11 He shall see of the travail of his soul, and shall be satisfied: by his knowledge shall my righteous servant justify many; for he shall bear their iniquities.
12 Therefore will I divide him a portion with the great, and he shall divide the spoil with the strong; because he hath poured out his soul unto death: and he was numbered with the transgressors; and he bare the sin of many, and made intercession for the transgressors. (Isaiah 53:2-12)
Being better is not a joyful thing. It is a burden. It doesn't get you a sports car and a trophy wife. It gets you more opportunities to suffer without recognition for the benefit of others who do not appreciate you.

All who will be better will be undesirable to their fellowmen. They will be despised and rejected. They will be full of sorrow. They will suffer for the sins of others. They will be wounded by others. They will be oppressed and afflicted. In spite of all this, no one will listen to them, and they will be comforted only by the knowledge that they had done all they could.

To be "great" is to be "...stoned, sawn asunder, tempted, slain with the sword, and wandered about in sheep skins and goat skins, being destitute, afflicted, tormented...[To wander] in deserts and in mountains, and hid in dens, and caves of the earth;" (Joseph Smith, TPJS p. 32) The intensity of these experiences increases with how much better you are than the average, with Jesus at the obvious maximum.

To be better is to serve more:
42 But Jesus called them to him, and saith unto them, Ye know that they which are accounted to rule over the Gentiles exercise lordship over them; and their great ones exercise authority upon them.
43 But so shall it not be among you: but whosoever will be great among you, shall be your minister:
44 And whosoever of you will be the chiefest, shall be servant of all.
45 For even the Son of man came not to be ministered unto, but to minister, and to give his life a ransom for many. (Mark 10:42-45)

**Supplied information:**
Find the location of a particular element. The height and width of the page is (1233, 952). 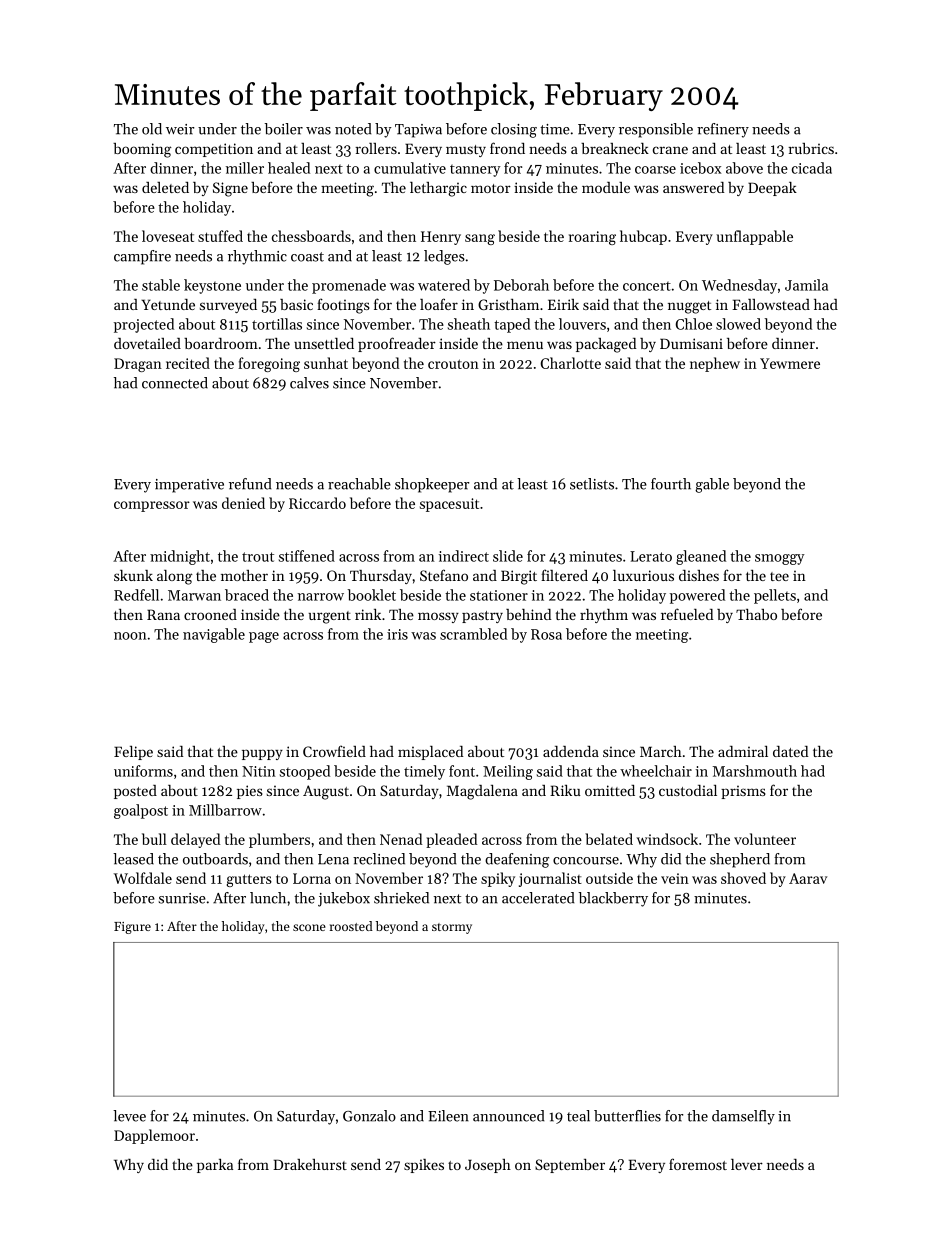

stormy is located at coordinates (452, 928).
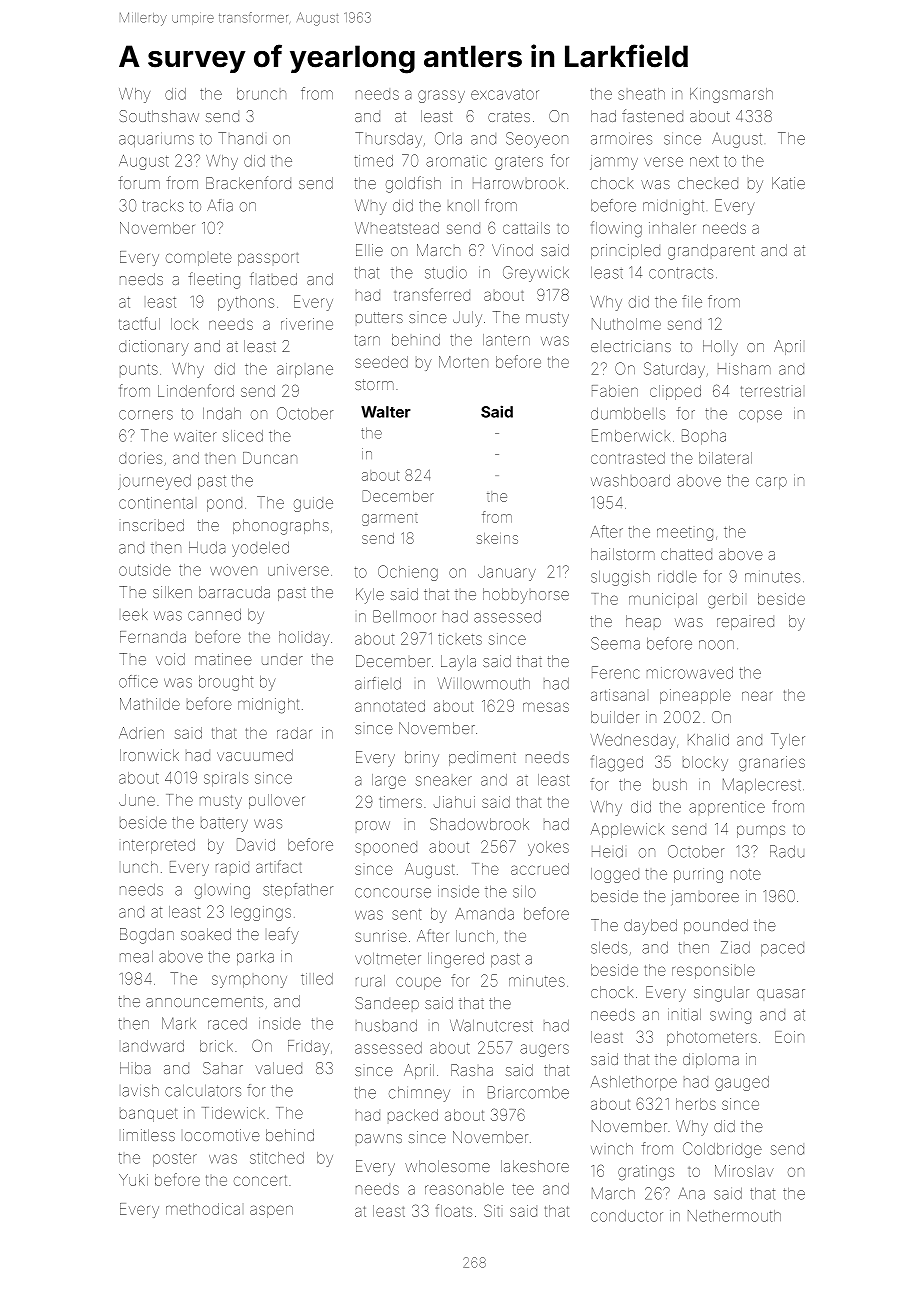  Describe the element at coordinates (628, 414) in the document. I see `dumbbells` at that location.
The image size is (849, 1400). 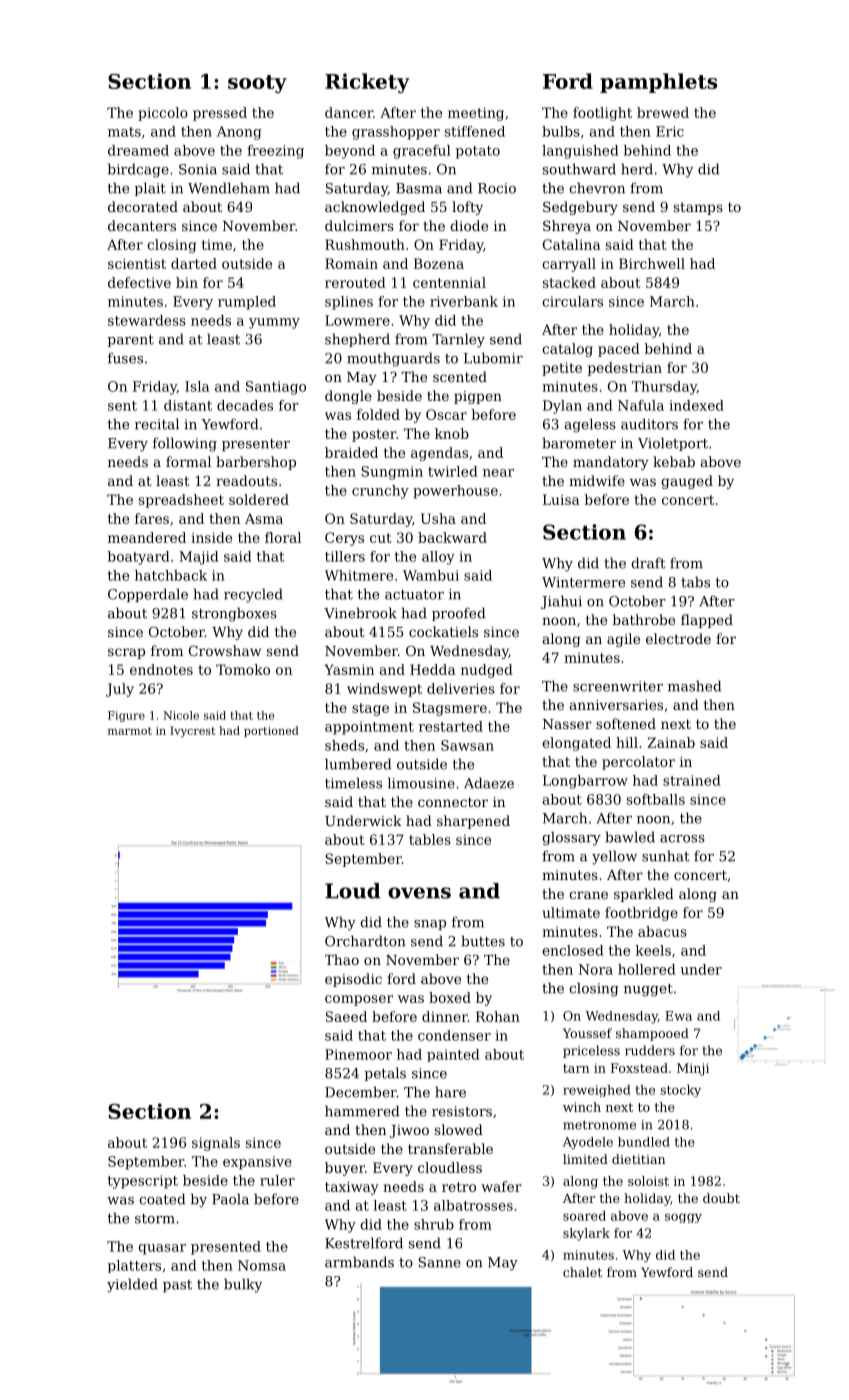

**Problems to work on:**
1. Translate this sentence from the commentary on greatness into Spanish: "They will suffer for the sins of others."
2. Echo the commentary on greatness verbatim, beginning at the words "43 But so shall" and ending after "servant of all.".
Draw solely on the commentary on greatness.

**Outputs by task:**
1. Sufrirán por los pecados de otros.

2.
43 But so shall it not be among you: but whosoever will be great among you, shall be your minister:
44 And whosoever of you will be the chiefest, shall be servant of all.